Burmese generals are doing themselves great harm
by Visakha Kawasaki, The Buddhist Channel, June 12, 2008
Colombo, Sri Lanka -- Aid agencies and the international press are unanimous in their condemnation of the Burmese junta for blocking relief to the victims of Cyclone Nargis, but few, perhaps, view these actions from a Buddhist perspective.
By preventing others from doing good, by interfering with the generosity of others, the Burmese generals are doing themselves great harm. The seriousness of this offense is clearly set forth in Losaka Jataka.

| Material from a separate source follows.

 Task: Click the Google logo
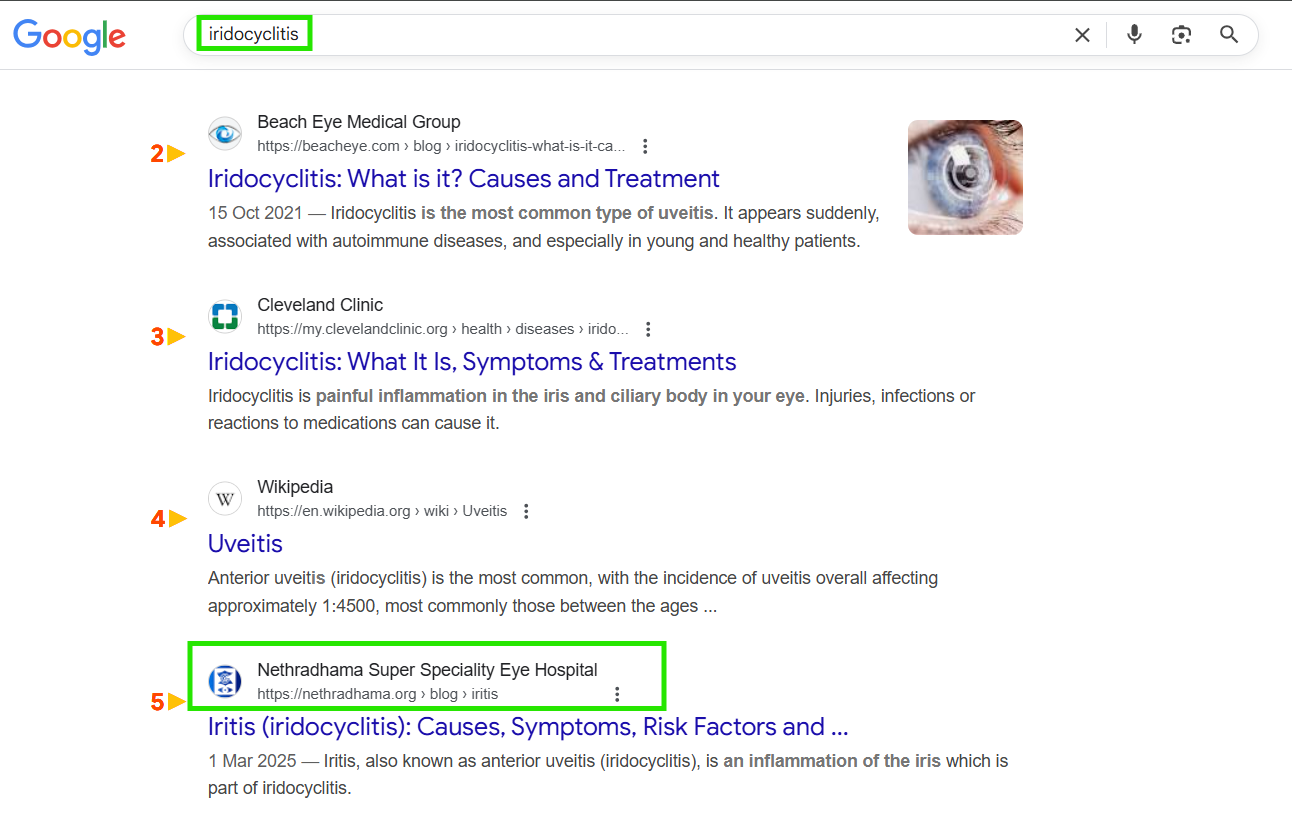[x=69, y=36]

During the time of Kassapa Buddha, there was a monk in a small village temple who was generously supported by a local landowner. One day, another monk arrived and asked to stay at the temple. When the landowner invited the visitor to lunch, the resident monk began to worry that, if he tasted the delicious food, he would never leave. Afraid of competition, the resident monk did not convey the invitation.
The landowner, disappointed at not being able to offer food to the visiting monk, sent a bowlful of succulent curries back to him, but the resident monk did not deliver it. Instead, on his way back to the temple, the monk pondered how to dispose of these alms. If he gave them away, people would talk. If he threw them in the river, the ghee would float to the surface and be visible. If he just tossed them on the ground, they would attract crows, and people would know what he’d done. Finally, he scraped a hole in a recently burned field, emptied the bowl, and covered the food with dirt and ashes.

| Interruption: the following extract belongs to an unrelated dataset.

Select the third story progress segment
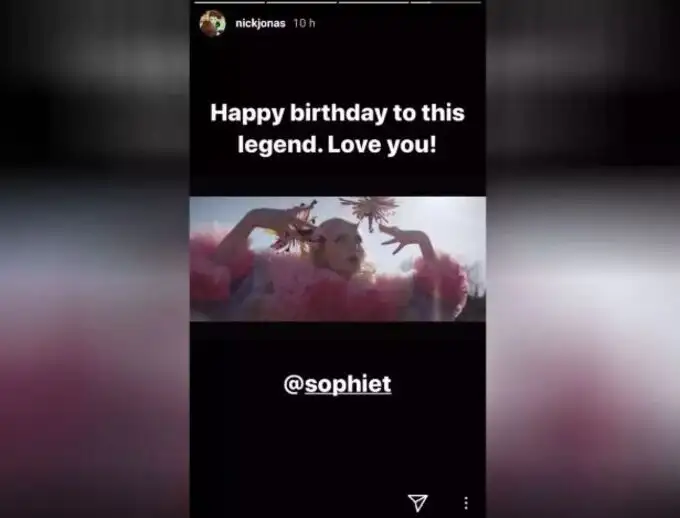click(374, 2)
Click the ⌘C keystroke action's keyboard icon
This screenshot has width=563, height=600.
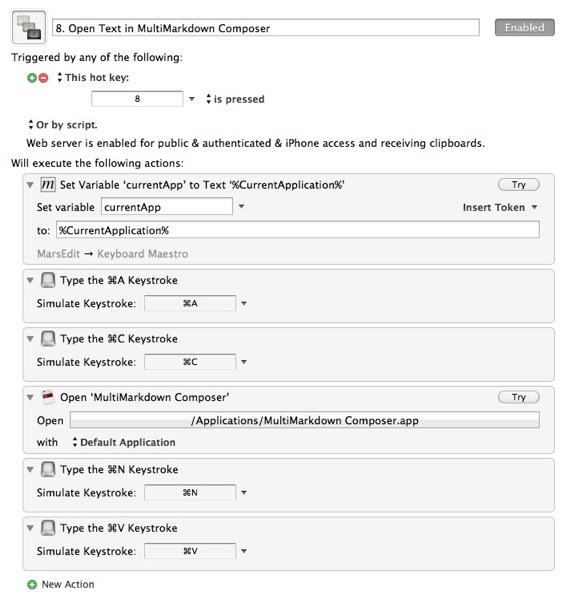point(48,339)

He needn't have worried. The visiting monk, being an arahat, realized that he was not welcome and had already left.
Because the greedy resident monk prevented the landowner’s alms from being eaten, he was reborn in hell, where he suffered horribly for hundreds of thousands of years. Furthermore, for the next five hundred births, he was reborn as a miserable yakkha, who never had enough to eat, except for one time when he enjoyed a surfeit of filth. Then, he was reborn another five hundred times as a pariah dog. In all of those lives also there was just one occasion that he had enough to eat, and that was when he happened to find a mess of vomit.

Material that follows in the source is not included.